Among the 34 EU member states, Greece has the highest rate of unemployed people aged 15-29 with a college or university degree. According to the Paris-based agency of the Organization for Economic Cooperation and Development (OECD) 40% of educated Greek youth remain unemployed.
The report, titled “Education at a Glance,” found that Greece continues to have some of the highest unemployment rates for people from all levels of educational attainment, while the percentage of jobless 25-to-64 year-olds with below-upper secondary education skyrocketed from 12% in 2010 to 28 percent in 2014, compared with the OECD average of 13%.
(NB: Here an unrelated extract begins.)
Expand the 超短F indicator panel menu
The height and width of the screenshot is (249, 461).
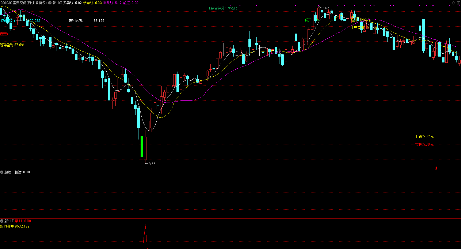(x=2, y=172)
Greece also has an unemployment rate of 28% among those aged 25-64 with upper secondary but not tertiary education, compared to the average of 8% in the rest of Europe. The rate in 2014 stood at 19% against the OECD average of 5%. In both indexes, Greece had the highest rate in the OECD.
The report moreover found that even though more Greeks are attaining higher education qualifications, the rate is below average. In 2014, 28% of adults in the 25-64 age group had received tertiary diplomas from 25% in 2010, but this is still below the OECD average of 34 and 32% respectively. In the 25-34 age group, 39% of Greeks had tertiary qualifications in 2014 compared with 31% in 2010, which was closer to the respective OECD averages of 41 and 38%.
Another find in the study is that while more Greek women attain higher levels of education than men, employment rates and salaries continue to lag behind the male population. In 2014, 21% of women with tertiary qualifications were unemployed compared to 14% of men in the same category. In 2013, they also earned 77% of what their male counterparts were making in the 35-44 age group and just 54% in the 55-64 group.